__指示__
次の抜粋を、一字一句変えずに全文そのまま繰り返してください。

__抜粋__

アホな武勇伝や薄っぺらなポリシーしかなかった時代から、
自分の経験や実績を重ねることによって今の自分がレベルアップした、だからわざわざ自分が強いんだとめんどくさいアピールをしなくても十分やっていける、と自覚したのも理由の1つ。
そして、
出会った人の中に、若しくはこれから出会う人の中に、自分の話を「ココロで聴いてくれる人」がいるかもしれない。もし、そんな人と出会ってしまったら、自分のココロが丸裸にされてしまいそうで怖い。一度そうなったらその人にどっぷり依存してしまうのではないかと想像して怖い。そんな人に会って自分が丸裸にされるくらいなら1人でいる方がずっとマシと、思う気持ちも理由の1つかもしれない。
「1人で過ごすのがいい」とか言いながら、他人に自分のココロを丸裸にされるのが怖いだけなのかな。
実はココロの奥底では理解し合える相手を求めている、なんて事になっても気持ち悪いしめんどくさい。自分は自分の感情が揺さぶられるのが嫌だから、人の感情に寄り添うことも苦手だ。飲み屋の店員や入院先の看護師から、暖かく、豊かなココロで接してくれたことをしっかり覚えているし、薄っぺらな自分を受け入れてくれたことが心底嬉しかったのに、あれから何年もたち、自分もそれなりの大人になっているとしても、自分がその立場になるというのはやっぱり苦手なのだ。

__提供データ__
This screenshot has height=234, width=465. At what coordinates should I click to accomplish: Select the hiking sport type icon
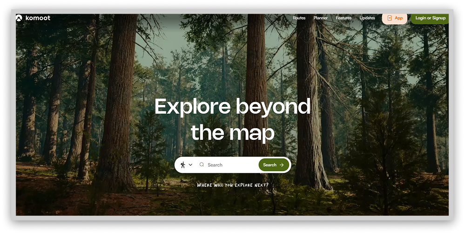[x=183, y=165]
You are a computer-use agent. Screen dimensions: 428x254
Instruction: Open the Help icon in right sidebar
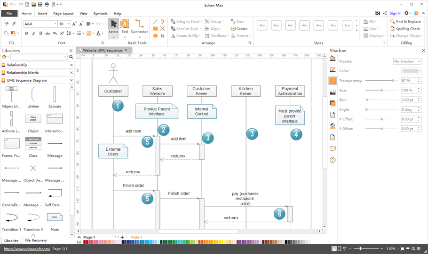tap(333, 160)
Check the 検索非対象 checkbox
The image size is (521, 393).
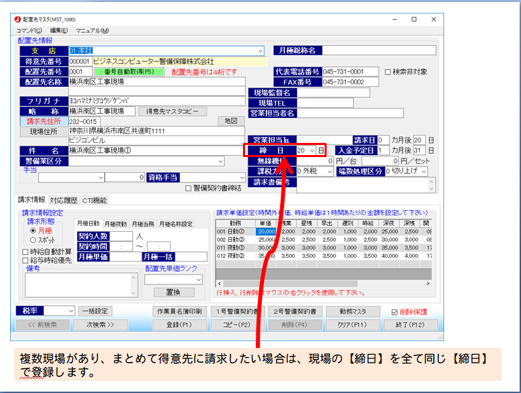point(388,72)
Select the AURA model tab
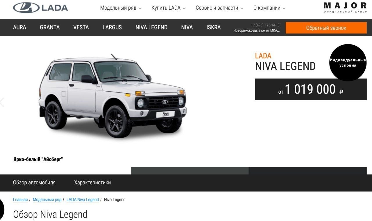 click(x=19, y=27)
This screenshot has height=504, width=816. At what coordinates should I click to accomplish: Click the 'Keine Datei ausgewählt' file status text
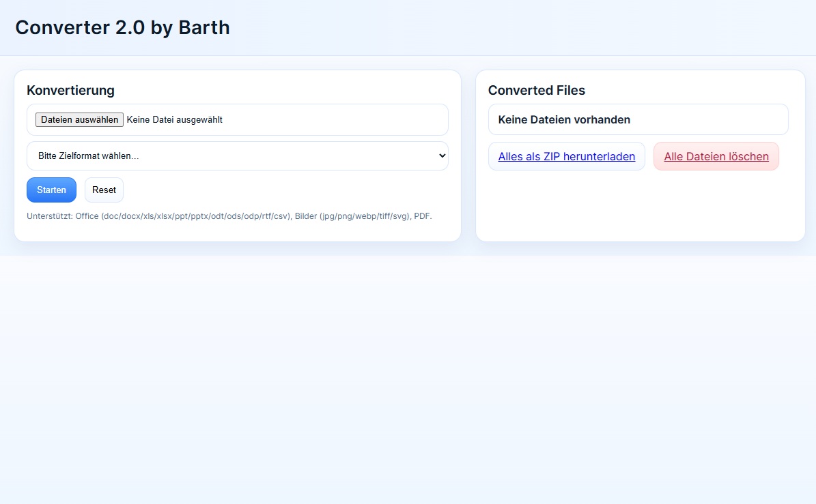pyautogui.click(x=175, y=120)
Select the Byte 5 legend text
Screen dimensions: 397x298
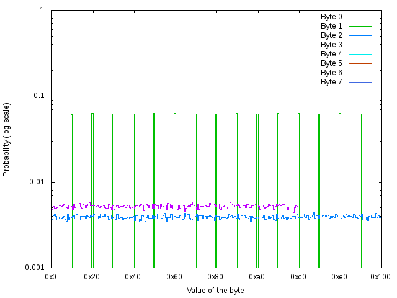[x=331, y=63]
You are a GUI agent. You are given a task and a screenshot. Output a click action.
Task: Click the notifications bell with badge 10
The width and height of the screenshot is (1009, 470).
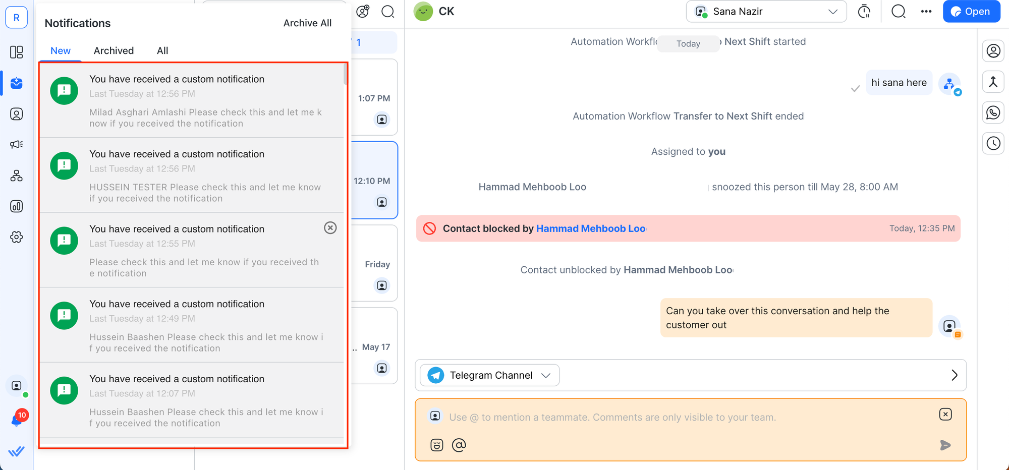tap(17, 420)
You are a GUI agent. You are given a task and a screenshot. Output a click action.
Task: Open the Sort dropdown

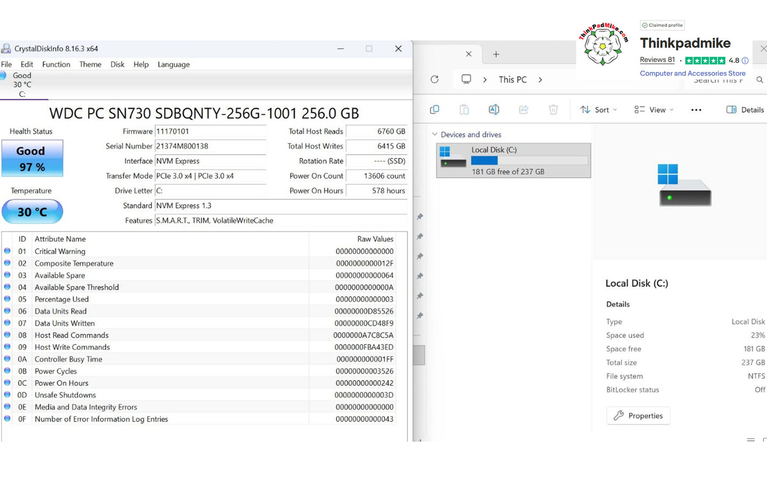coord(598,110)
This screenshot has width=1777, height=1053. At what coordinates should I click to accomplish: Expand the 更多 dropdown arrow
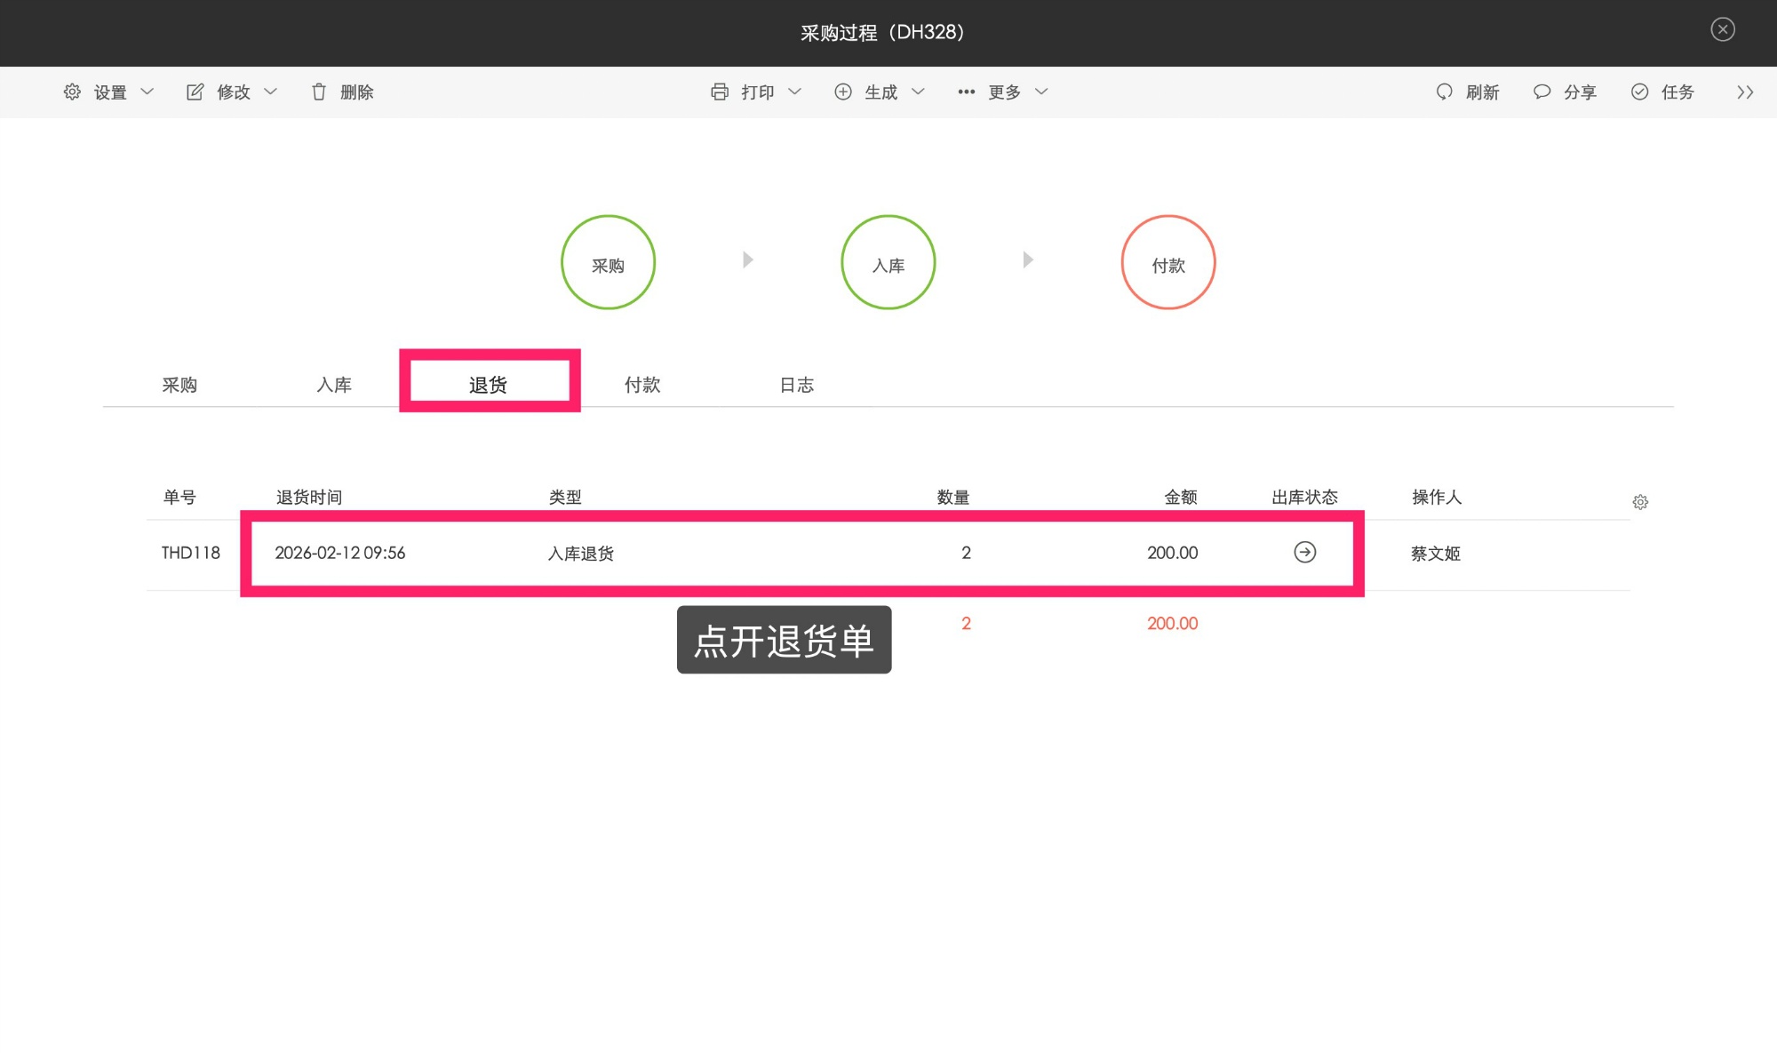point(1042,92)
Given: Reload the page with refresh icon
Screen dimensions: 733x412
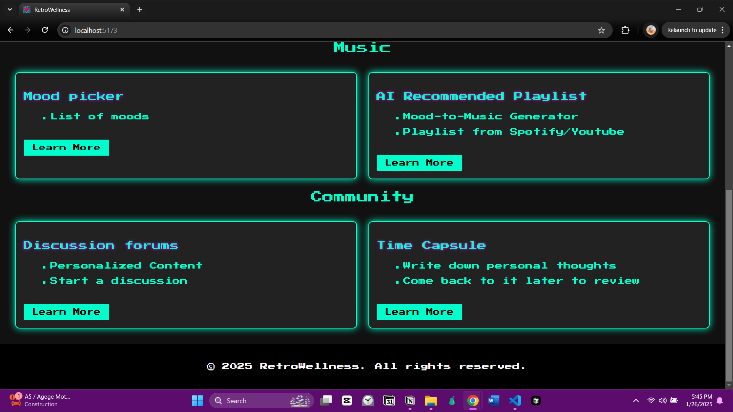Looking at the screenshot, I should pyautogui.click(x=45, y=30).
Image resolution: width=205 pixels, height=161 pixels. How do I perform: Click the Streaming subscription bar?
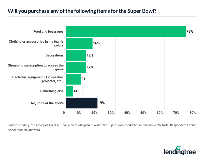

__解答__
アホな武勇伝や薄っぺらなポリシーしかなかった時代から、
自分の経験や実績を重ねることによって今の自分がレベルアップした、だからわざわざ自分が強いんだとめんどくさいアピールをしなくても十分やっていける、と自覚したのも理由の1つ。
そして、
出会った人の中に、若しくはこれから出会う人の中に、自分の話を「ココロで聴いてくれる人」がいるかもしれない。もし、そんな人と出会ってしまったら、自分のココロが丸裸にされてしまいそうで怖い。一度そうなったらその人にどっぷり依存してしまうのではないかと想像して怖い。そんな人に会って自分が丸裸にされるくらいなら1人でいる方がずっとマシと、思う気持ちも理由の1つかもしれない。
「1人で過ごすのがいい」とか言いながら、他人に自分のココロを丸裸にされるのが怖いだけなのかな。
実はココロの奥底では理解し合える相手を求めている、なんて事になっても気持ち悪いしめんどくさい。自分は自分の感情が揺さぶられるのが嫌だから、人の感情に寄り添うことも苦手だ。飲み屋の店員や入院先の看護師から、暖かく、豊かなココロで接してくれたことをしっかり覚えているし、薄っぺらな自分を受け入れてくれたことが心底嬉しかったのに、あれから何年もたち、自分もそれなりの大人になっているとしても、自分がその立場になるというのはやっぱり苦手なのだ。